Exercise description: Reproduce only the material from the line containing "Novetats (379, 27)" through the line containing "Rozvoz (729, 83)", changing "GUI agent" to "interface agent" and leaving everything else as it is.

Entries on locating words and elements:
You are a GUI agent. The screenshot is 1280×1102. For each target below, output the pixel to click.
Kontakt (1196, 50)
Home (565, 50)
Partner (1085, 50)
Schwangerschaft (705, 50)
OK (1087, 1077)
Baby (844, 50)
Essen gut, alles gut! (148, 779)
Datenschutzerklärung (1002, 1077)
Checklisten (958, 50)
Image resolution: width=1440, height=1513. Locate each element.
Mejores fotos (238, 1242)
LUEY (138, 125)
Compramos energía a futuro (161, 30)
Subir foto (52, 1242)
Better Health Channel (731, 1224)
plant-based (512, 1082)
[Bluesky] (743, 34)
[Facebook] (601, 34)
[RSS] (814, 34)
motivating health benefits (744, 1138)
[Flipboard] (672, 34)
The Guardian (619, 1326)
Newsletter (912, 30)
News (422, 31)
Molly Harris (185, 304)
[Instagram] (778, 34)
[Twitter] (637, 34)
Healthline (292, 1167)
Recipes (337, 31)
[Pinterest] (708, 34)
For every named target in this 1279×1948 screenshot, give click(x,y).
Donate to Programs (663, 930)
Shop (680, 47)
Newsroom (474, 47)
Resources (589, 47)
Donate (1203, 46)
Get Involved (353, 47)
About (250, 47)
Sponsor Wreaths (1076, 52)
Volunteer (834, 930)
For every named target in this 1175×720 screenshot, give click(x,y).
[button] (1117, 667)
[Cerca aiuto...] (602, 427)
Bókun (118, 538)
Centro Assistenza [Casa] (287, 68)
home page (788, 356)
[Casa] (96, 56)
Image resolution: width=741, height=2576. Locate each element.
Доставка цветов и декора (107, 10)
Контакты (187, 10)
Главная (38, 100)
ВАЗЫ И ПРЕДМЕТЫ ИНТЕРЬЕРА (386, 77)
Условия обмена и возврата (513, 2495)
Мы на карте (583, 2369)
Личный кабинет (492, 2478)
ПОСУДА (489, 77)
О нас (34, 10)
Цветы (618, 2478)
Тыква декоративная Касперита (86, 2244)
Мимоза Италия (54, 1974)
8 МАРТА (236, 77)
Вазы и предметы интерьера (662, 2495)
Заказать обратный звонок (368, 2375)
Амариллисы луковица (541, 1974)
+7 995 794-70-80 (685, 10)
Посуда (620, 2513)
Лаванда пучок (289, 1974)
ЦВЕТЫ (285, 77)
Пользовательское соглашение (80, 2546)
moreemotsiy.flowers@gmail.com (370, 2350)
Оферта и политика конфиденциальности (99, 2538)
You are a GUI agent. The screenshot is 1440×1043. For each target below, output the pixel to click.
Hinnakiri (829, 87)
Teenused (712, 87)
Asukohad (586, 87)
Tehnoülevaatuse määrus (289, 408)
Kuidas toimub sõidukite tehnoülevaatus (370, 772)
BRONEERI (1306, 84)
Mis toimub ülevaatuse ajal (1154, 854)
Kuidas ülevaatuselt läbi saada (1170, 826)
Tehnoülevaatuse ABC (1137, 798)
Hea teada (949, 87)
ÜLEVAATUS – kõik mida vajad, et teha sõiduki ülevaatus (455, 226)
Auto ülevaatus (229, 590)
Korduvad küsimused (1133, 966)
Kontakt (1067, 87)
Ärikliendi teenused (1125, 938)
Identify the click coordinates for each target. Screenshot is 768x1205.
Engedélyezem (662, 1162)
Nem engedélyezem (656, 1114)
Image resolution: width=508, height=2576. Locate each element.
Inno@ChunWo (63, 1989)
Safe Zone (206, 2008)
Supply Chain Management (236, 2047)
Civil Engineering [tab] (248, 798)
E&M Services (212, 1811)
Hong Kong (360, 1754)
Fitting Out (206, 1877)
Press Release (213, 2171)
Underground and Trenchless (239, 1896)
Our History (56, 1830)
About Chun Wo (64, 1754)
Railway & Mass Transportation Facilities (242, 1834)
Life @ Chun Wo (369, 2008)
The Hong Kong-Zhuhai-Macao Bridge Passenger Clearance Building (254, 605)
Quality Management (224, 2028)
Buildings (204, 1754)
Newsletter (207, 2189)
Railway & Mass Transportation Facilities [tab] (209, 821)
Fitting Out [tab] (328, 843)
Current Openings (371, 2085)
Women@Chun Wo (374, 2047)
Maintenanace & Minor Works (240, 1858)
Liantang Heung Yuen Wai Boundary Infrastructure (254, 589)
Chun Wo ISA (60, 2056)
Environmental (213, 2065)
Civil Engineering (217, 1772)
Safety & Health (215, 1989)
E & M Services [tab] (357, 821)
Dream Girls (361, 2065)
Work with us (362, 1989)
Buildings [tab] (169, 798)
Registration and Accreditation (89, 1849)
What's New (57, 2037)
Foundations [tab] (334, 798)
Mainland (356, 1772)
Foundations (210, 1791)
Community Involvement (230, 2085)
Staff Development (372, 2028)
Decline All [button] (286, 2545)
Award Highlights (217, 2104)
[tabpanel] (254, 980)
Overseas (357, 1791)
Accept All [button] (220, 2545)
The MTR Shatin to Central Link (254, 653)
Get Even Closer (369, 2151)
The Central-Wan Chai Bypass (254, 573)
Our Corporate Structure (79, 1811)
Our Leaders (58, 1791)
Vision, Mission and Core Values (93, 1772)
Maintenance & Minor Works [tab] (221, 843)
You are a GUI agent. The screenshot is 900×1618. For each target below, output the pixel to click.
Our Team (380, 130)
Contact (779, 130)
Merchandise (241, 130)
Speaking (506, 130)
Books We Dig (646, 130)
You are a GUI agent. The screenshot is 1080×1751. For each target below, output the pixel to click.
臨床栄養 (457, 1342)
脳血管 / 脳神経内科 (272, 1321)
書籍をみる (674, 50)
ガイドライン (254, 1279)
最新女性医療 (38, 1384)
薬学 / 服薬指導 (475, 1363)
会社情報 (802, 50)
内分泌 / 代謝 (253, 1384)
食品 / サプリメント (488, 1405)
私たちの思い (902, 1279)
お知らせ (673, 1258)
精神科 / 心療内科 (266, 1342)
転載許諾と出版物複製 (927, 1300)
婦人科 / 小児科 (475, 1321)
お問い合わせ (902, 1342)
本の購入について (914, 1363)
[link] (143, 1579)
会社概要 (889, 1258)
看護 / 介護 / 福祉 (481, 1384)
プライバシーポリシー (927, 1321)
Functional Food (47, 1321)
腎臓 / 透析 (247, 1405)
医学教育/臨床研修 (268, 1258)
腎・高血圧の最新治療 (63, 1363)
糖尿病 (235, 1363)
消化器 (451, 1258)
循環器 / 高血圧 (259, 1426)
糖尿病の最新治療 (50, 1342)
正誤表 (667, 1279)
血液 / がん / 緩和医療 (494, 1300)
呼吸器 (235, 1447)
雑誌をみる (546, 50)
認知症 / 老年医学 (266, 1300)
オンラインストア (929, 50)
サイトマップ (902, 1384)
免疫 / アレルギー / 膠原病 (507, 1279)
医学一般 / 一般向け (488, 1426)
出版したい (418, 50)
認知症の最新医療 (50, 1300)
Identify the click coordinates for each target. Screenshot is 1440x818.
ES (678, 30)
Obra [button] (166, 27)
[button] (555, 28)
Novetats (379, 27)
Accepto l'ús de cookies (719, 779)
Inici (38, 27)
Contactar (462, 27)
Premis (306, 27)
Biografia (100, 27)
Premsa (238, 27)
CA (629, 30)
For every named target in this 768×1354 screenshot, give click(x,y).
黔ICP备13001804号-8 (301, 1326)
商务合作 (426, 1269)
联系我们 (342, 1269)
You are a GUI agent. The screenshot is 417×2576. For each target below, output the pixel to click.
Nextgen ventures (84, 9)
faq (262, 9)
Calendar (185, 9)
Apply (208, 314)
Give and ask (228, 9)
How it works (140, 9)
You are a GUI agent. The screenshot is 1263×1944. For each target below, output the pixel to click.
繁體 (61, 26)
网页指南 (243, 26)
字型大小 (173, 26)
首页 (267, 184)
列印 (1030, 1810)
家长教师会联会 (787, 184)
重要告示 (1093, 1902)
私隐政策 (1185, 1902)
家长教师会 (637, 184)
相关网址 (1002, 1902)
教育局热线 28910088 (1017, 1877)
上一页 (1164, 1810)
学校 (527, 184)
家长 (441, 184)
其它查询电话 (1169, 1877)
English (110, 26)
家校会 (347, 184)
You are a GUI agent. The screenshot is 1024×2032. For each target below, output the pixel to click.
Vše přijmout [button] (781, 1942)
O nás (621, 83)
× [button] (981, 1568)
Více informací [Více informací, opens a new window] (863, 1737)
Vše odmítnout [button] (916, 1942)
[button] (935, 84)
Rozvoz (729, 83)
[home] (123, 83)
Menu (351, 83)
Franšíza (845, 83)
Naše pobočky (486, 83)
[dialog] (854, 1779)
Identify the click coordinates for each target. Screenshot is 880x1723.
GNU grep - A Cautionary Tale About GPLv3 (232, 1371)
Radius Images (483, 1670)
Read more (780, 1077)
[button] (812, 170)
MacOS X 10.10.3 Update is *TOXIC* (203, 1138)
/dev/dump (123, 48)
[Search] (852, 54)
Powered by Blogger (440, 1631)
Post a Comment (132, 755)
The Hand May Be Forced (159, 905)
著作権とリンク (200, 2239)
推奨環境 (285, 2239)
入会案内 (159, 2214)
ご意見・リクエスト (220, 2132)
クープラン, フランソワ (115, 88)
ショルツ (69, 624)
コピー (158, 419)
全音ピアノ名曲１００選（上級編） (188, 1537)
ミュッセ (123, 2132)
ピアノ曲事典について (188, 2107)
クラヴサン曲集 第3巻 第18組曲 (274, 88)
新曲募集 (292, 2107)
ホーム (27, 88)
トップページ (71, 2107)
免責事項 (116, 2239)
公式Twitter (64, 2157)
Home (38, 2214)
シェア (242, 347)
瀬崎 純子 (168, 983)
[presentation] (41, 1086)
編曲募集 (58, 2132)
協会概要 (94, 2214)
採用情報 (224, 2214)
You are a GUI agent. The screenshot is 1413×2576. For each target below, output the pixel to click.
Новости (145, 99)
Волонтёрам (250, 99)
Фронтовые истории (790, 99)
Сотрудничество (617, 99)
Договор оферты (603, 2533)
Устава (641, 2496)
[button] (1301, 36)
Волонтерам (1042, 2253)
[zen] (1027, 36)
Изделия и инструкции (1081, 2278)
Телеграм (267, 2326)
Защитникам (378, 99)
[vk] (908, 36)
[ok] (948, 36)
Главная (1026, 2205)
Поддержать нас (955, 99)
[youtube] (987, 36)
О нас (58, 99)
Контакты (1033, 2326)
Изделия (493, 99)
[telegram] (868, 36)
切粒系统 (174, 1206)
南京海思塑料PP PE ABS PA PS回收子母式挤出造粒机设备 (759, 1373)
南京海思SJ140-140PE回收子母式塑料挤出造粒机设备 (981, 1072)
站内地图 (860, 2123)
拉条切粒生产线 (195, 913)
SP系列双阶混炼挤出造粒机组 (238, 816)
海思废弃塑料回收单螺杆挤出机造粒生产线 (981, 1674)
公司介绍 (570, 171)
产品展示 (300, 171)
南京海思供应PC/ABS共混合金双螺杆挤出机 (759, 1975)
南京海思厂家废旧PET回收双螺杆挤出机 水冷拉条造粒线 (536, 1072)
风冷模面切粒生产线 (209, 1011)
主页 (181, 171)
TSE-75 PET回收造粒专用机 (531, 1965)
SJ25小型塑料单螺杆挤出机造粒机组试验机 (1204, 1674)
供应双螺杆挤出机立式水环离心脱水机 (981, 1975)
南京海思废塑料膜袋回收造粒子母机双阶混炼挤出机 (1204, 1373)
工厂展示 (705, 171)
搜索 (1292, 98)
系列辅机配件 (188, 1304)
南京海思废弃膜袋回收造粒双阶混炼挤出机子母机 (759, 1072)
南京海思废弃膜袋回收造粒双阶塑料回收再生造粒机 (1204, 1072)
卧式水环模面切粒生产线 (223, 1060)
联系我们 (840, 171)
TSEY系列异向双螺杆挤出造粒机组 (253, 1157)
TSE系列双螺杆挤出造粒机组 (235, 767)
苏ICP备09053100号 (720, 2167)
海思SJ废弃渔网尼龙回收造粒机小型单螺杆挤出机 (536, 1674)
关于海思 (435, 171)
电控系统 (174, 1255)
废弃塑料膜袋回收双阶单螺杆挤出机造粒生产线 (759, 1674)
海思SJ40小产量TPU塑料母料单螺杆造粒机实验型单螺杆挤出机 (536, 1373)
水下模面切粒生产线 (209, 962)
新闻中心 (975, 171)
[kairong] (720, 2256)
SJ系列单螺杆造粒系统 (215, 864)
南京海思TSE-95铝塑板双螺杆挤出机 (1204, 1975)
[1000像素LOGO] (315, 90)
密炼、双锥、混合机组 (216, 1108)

Reply:
Novetats (379, 27)
Accepto l'ús de cookies (719, 779)
Inici (38, 27)
Contactar (462, 27)
Premis (306, 27)
Biografia (100, 27)
Premsa (238, 27)
CA (629, 30)
For every named target in this 768×1354 screenshot, give click(x,y).
黔ICP备13001804号-8 (301, 1326)
商务合作 (426, 1269)
联系我们 (342, 1269)
You are a interface agent. The screenshot is 417×2576. For each target below, output the pixel to click.
Nextgen ventures (84, 9)
faq (262, 9)
Calendar (185, 9)
Apply (208, 314)
Give and ask (228, 9)
How it works (140, 9)
You are a interface agent. The screenshot is 1263×1944. For each target below, output the pixel to click.
繁體 (61, 26)
网页指南 (243, 26)
字型大小 (173, 26)
首页 (267, 184)
列印 (1030, 1810)
家长教师会联会 (787, 184)
重要告示 (1093, 1902)
私隐政策 (1185, 1902)
家长教师会 (637, 184)
相关网址 (1002, 1902)
教育局热线 28910088 (1017, 1877)
上一页 (1164, 1810)
学校 (527, 184)
家长 (441, 184)
其它查询电话 (1169, 1877)
English (110, 26)
家校会 (347, 184)
You are a interface agent. The screenshot is 1024×2032. For each target below, output the pixel to click.
Vše přijmout [button] (781, 1942)
O nás (621, 83)
× [button] (981, 1568)
Více informací [Více informací, opens a new window] (863, 1737)
Vše odmítnout [button] (916, 1942)
[button] (935, 84)
Rozvoz (729, 83)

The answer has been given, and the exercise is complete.